After being on the road so long with our baseball tour, I took a little vacation by myself (actually to isolate and work) and spent a few days at the lake while Keke and Soren stayed in the Twin Cities. It was a “vacation” I won’t soon forget.

The cabin is pure joy in our life, but there is one vulnerability; the weather. It’s definitely better than a tent as its made of wood and has electric and plumbing, but it has a minimum level of sturdiness. I am pretty sure I could push it over if I really tried. Being 100 years old, we don’t ask to much of the place.

The part were this all matters is during legit storms. I had a legit storm.

The cabin held, no over the rainbow-style journeys, but the most interesting part is the storm surge that elevated the lake level, not just higher waves, but the whole lake swell. Being from the Midwest, I’ve never experienced a hurricane, but I remember seeing reports of storm surges in connection with hurricanes via news reports.

Terrible photo, but this shows the lake elevating four feet up to our dock; not just the waves, the actual lake.

We had something similar on a much smaller scale than would happen with the ocean.
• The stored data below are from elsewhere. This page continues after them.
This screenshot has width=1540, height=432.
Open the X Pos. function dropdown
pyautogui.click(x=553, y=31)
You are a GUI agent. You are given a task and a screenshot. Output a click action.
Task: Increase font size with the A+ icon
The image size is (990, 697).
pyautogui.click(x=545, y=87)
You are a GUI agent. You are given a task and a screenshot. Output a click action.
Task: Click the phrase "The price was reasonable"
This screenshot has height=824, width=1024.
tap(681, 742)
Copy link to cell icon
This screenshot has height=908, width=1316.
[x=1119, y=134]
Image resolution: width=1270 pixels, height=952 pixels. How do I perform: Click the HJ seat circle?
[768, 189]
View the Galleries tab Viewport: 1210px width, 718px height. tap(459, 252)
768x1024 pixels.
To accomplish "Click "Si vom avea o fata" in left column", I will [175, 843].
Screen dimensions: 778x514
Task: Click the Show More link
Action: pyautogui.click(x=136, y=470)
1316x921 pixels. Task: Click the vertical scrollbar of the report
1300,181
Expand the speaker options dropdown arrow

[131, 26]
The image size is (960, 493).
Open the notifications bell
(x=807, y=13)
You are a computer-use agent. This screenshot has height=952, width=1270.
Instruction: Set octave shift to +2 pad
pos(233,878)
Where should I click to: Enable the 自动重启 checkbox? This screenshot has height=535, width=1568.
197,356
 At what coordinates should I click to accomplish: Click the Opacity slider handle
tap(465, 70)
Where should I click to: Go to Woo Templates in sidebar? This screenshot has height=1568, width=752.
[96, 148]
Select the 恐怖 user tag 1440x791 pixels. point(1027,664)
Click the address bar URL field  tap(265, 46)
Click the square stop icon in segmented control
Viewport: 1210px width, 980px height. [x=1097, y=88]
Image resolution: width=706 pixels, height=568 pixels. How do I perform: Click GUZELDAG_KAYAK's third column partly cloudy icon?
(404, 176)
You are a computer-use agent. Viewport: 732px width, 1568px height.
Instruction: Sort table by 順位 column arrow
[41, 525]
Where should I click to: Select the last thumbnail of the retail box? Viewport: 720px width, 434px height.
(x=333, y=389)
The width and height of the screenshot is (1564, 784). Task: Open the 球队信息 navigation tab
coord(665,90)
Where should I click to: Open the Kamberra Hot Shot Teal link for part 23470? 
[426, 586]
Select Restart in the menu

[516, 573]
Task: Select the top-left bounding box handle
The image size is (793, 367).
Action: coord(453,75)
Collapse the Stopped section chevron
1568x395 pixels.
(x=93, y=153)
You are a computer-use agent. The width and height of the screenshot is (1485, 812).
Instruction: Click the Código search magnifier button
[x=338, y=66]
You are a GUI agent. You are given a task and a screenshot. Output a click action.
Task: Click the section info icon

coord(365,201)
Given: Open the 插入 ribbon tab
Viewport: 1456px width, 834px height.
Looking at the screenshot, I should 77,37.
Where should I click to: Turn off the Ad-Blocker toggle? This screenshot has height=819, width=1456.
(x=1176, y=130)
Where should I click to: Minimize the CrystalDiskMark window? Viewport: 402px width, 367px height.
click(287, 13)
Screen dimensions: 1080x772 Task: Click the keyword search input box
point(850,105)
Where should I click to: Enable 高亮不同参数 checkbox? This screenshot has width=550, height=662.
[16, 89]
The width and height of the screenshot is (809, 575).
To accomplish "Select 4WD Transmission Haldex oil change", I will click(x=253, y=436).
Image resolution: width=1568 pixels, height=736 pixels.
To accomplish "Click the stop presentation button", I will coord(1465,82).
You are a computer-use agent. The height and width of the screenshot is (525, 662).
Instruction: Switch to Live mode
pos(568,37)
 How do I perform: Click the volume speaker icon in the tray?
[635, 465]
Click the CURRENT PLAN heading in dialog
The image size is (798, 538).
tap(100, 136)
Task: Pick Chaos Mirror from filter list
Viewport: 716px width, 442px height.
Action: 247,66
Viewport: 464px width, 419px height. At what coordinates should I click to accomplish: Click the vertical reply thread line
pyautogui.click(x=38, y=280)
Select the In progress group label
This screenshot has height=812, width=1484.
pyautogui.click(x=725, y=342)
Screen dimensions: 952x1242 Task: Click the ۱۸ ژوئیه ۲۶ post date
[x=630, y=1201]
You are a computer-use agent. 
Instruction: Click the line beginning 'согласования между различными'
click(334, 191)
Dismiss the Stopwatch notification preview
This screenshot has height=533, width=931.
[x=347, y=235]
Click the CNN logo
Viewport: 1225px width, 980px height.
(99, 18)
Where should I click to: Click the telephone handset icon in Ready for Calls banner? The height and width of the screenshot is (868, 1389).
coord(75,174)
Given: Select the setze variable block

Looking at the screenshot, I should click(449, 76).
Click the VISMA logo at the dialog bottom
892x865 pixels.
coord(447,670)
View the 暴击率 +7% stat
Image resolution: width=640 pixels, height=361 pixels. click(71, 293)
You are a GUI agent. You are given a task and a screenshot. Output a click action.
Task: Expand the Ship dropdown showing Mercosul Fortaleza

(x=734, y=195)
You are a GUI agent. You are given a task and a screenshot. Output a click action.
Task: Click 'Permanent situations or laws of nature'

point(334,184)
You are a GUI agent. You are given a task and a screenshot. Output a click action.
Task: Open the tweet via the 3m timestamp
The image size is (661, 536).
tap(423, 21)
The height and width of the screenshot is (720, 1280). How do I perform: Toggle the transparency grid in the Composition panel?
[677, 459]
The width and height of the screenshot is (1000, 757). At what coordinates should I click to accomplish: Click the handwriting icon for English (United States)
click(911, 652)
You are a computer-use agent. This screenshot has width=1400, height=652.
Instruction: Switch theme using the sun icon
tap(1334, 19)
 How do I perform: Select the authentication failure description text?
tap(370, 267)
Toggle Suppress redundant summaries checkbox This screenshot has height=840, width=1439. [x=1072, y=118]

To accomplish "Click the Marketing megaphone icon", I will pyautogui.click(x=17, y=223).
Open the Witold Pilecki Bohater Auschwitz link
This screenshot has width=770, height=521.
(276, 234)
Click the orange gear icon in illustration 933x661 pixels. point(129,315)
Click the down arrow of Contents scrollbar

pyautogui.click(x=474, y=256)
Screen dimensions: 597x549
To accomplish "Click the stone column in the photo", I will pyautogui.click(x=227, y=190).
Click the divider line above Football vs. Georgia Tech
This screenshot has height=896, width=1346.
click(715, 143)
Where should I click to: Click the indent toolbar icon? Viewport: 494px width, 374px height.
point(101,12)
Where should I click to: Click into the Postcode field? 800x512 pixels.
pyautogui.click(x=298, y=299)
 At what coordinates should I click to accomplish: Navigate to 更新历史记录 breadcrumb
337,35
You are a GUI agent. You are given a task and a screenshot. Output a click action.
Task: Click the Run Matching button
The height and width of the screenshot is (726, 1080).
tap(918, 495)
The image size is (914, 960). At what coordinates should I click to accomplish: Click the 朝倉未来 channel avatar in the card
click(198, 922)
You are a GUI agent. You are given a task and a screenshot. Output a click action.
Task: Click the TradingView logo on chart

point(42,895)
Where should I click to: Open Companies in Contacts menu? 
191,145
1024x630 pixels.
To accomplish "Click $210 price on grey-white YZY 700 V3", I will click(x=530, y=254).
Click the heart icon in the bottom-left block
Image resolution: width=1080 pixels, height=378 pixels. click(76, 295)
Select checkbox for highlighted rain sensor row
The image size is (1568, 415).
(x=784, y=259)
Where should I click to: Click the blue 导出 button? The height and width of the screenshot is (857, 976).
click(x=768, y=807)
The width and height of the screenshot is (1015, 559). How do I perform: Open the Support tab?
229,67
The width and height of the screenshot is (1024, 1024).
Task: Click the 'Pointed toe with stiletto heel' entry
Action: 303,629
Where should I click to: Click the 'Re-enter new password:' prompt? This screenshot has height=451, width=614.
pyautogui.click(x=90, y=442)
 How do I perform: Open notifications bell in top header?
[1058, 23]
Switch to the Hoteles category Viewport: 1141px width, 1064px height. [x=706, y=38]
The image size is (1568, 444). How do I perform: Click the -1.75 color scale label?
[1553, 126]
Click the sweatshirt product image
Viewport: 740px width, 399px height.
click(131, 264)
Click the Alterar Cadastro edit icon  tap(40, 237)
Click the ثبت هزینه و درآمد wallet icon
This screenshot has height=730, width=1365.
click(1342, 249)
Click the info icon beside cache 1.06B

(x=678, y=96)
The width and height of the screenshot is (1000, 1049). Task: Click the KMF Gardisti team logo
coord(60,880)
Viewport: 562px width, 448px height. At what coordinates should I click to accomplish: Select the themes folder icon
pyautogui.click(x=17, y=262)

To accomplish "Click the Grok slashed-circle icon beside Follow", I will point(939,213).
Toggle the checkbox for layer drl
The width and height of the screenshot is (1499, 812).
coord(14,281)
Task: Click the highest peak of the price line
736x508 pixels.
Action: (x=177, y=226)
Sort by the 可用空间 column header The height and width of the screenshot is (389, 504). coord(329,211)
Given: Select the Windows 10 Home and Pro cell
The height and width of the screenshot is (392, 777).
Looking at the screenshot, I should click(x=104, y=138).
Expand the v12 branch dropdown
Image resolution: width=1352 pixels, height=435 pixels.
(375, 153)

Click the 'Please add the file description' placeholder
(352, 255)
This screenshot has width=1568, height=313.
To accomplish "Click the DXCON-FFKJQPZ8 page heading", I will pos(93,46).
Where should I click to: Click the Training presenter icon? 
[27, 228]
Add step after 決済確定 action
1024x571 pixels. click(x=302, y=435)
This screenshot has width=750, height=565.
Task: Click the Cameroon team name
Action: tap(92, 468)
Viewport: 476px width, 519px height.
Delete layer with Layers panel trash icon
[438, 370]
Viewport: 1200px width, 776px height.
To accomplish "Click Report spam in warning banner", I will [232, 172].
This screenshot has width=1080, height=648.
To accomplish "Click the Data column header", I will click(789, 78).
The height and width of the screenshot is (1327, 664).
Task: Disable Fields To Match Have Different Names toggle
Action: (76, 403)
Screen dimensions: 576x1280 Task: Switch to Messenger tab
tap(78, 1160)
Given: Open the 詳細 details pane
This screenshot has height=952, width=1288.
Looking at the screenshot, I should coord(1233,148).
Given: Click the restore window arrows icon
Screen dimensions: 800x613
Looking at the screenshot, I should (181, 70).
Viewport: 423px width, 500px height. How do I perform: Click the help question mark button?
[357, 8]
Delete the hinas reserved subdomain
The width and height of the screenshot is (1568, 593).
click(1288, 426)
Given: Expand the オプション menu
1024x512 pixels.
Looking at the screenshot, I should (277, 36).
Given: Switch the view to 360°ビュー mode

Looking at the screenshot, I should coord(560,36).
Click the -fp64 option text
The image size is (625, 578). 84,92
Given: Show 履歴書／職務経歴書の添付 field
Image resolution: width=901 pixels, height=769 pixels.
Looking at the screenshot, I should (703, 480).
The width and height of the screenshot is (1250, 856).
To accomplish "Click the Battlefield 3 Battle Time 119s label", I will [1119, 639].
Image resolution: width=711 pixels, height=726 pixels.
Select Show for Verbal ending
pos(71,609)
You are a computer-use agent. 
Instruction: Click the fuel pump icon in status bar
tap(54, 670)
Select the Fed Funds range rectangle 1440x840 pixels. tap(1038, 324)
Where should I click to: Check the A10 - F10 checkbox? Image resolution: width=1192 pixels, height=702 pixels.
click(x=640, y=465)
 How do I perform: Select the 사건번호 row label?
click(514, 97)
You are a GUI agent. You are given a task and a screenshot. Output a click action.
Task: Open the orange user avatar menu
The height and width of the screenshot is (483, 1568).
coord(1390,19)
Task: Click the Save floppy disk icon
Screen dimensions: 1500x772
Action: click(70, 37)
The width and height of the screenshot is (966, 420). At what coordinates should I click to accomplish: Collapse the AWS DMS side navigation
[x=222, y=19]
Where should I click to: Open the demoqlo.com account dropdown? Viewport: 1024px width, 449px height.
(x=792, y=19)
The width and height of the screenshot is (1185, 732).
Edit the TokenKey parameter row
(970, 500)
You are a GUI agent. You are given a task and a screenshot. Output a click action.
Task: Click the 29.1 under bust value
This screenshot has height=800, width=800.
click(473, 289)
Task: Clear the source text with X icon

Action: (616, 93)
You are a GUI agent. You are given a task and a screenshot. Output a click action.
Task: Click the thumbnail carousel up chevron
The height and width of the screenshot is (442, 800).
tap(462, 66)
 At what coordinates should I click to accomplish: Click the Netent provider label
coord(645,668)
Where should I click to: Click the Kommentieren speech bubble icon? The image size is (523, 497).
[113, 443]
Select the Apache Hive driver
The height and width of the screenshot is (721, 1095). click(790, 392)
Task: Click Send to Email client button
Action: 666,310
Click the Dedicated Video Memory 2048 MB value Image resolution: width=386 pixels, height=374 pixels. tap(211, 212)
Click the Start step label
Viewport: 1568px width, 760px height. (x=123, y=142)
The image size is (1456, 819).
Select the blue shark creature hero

In those three decades my family has owned it, I’ve never seen the lake elevate like that.

The lake never comes this high up on shore. Our brick patio by the fire pit was demolished.

Our dock is about four feet above the lake, but during the storm the lake/waves came up that high and pushed two of every three sections off and sent them adrift.

Two of every three sections came off the dock frame and headed out to sea.

During the storm I ended up wading out into the water to retrieve the dock sections that had come loose. I wasn’t too keen on the lightning that I was still seeing occasionally, but being in the water was actually kind of fun. I did slip on a neighbors boat launch and eat a bit of concrete, and I did also step on a nail that was exposed on a dock section, but without a subsequent concussion or tetanus diagnosis, I was okay.

Our dock was put back together, but our neighbors dock didn’t fair so well. It ended up severed and vertical.

Storms don’t last forever, and this one was no different. Despite the sky and sea violence, the clouds parted and the lake calmed. The result was one of the most well-earned sunsets I’d ever seen.

A solid frame weathers the storm. The rest can be rebuilt.